• _Provided entries_:

·····

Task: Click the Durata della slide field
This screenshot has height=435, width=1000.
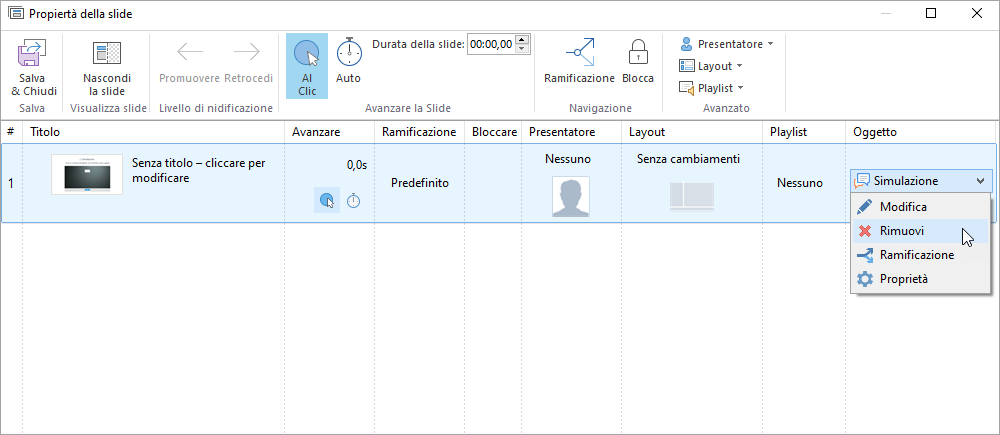Action: (491, 45)
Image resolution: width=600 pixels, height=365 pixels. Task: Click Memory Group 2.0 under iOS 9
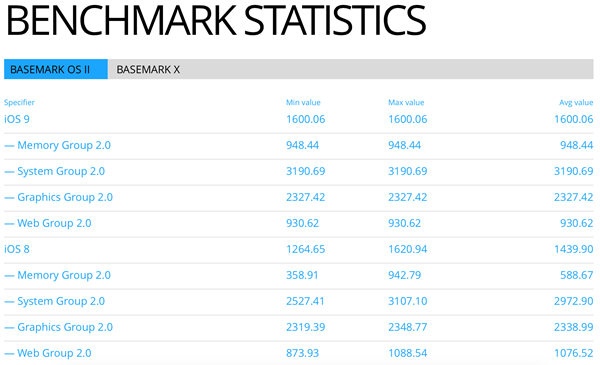64,145
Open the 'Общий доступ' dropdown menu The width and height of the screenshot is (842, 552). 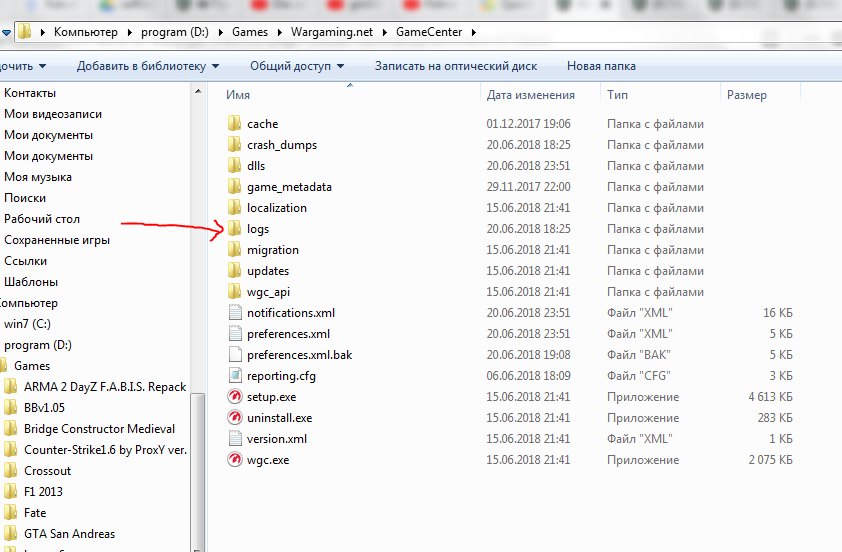click(296, 66)
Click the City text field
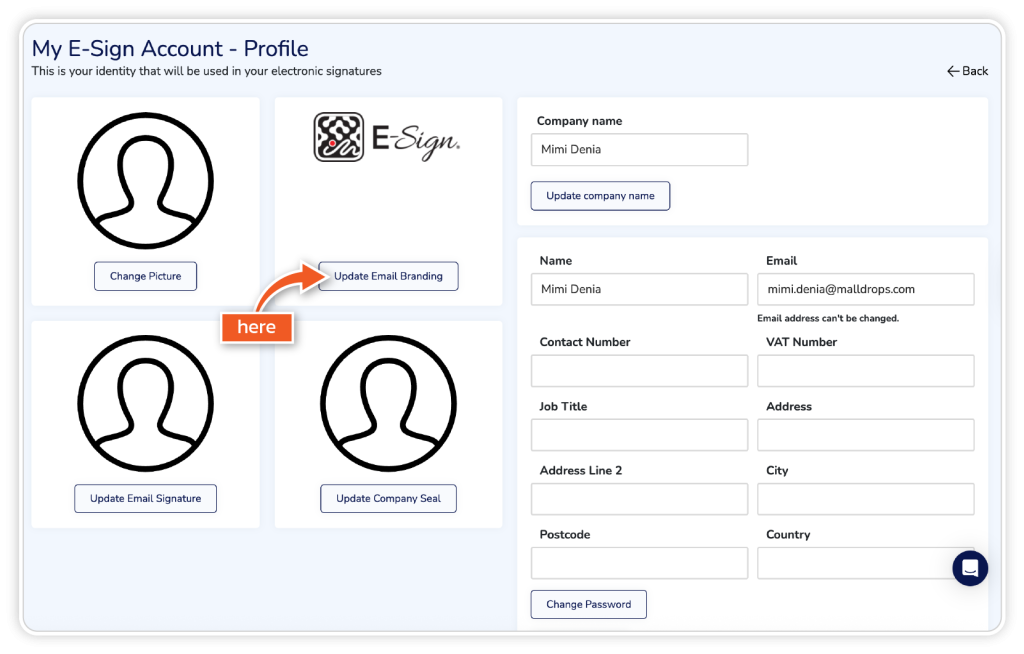1024x654 pixels. (865, 499)

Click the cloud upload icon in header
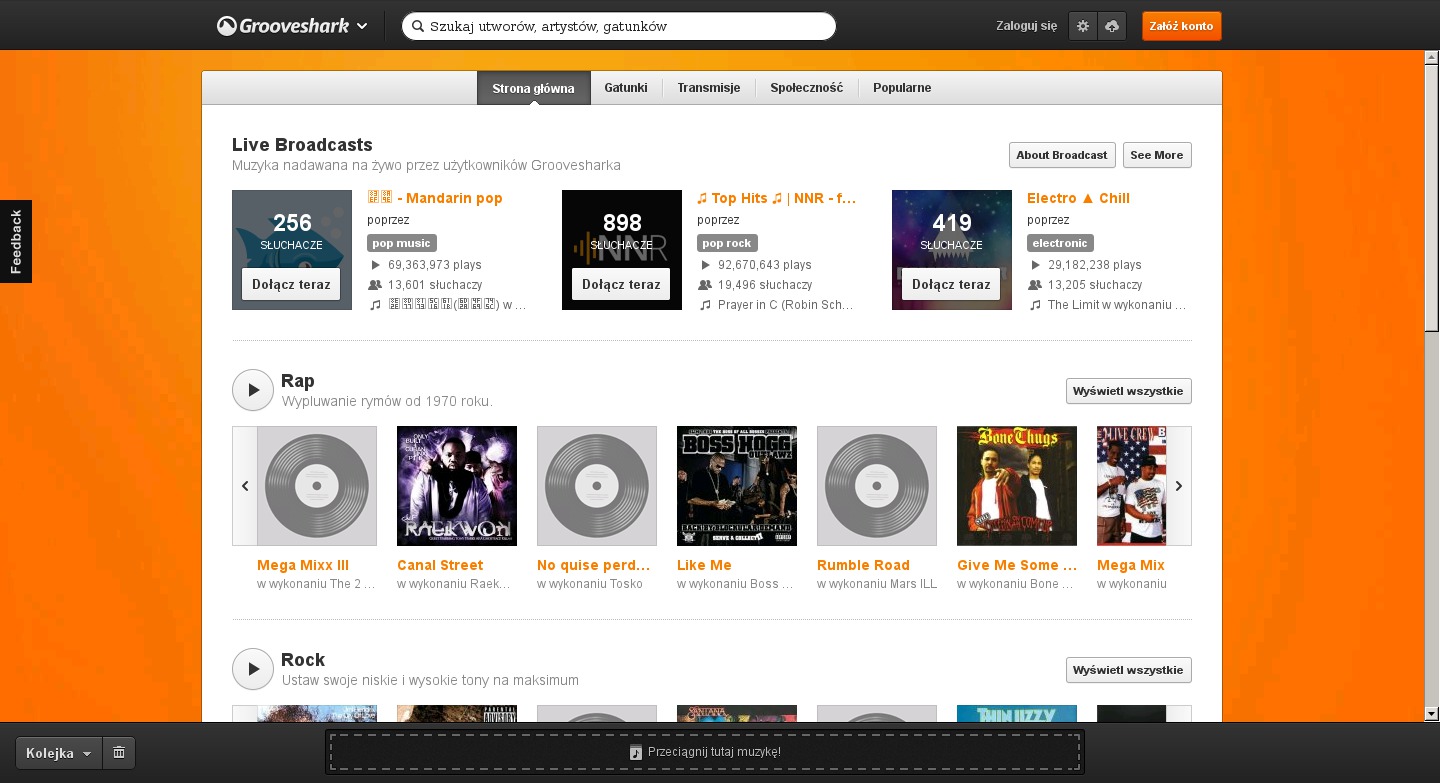tap(1112, 26)
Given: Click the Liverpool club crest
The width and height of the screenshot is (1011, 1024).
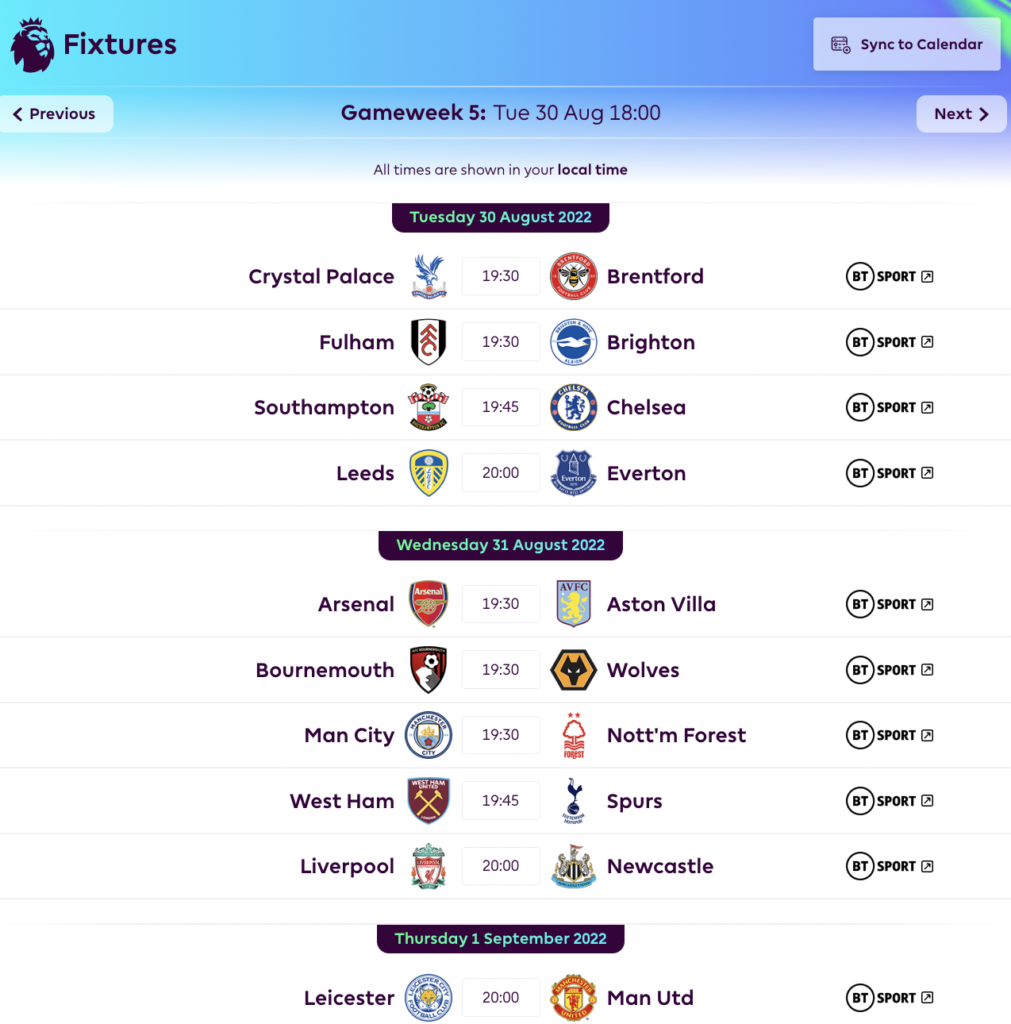Looking at the screenshot, I should (428, 866).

·····

• _Task details_: Only what runs from the line containing "Click the City text field" through the end of the entries above should be extracted, exactly and without pictures.

• _Reply to the exercise_:
Click the City text field
1024x654 pixels. (865, 499)

Click the cloud upload icon in header
tap(1112, 26)
Given: Click the Liverpool club crest
The width and height of the screenshot is (1011, 1024).
Looking at the screenshot, I should (428, 866).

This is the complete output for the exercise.